Otherwise, the media query style applies, and the image is at its default width/height (I know the image is never wider than 700px so all is fine).
My problem comes from the loading state of the image and the space reserved by the browser. The behaviour of chrome/firefox is the same but is quite strange for me. Not tested with IE (not my priority actually)
For the default layout, no problem, the inline-style still applies. The browser displays a white space corresponding to the image.
For the enhanced layout, the "auto" sizes applies. But the browser does not know the natural size of the image while it is not fully loaded, and it appears that "auto" is equivalent to 0px. It would be perfect if the width and height attributes set for the image applied. But it is not the case. The result is that no space is reserved for the image, which is not the behaviour I want.
A first solution I found is to add another inline css rule for the image. If I add "min-width:600px; min-height:369px" the reserved space for the image is always 600x369 pixels, instead of 0 pixels for the enhanced layout. That's better, but not perfect yet.
-- What do you think ?
Is it possible to "reset" the css instead of overriding it with the "auto !important" rule ?
Should I use an other approach ?

— DATA —
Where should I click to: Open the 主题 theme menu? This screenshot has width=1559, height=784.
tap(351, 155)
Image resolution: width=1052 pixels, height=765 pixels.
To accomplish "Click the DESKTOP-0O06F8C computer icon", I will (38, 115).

* * *

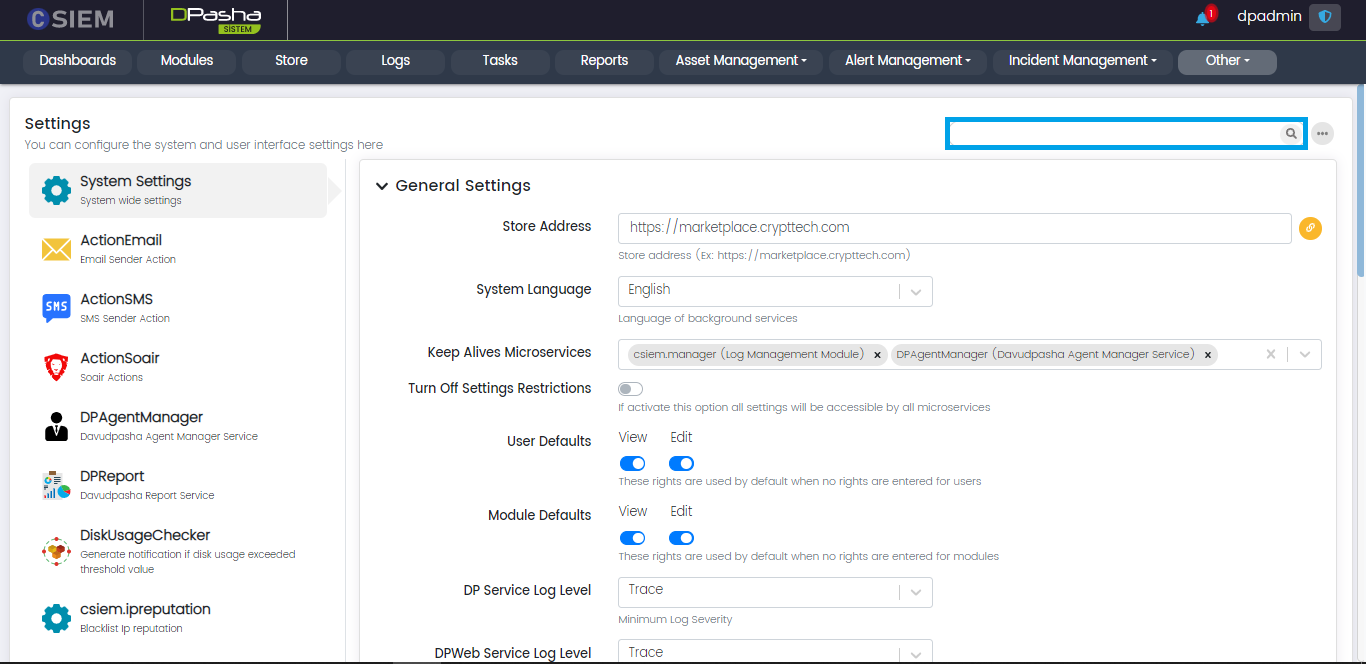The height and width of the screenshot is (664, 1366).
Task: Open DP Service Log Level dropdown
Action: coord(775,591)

— WHAT TO PRODUCE —
In the text on image loading, what does "auto" appear to equal for the enhanced layout while the image is not yet fully loaded?

— RESULT BELOW —
0px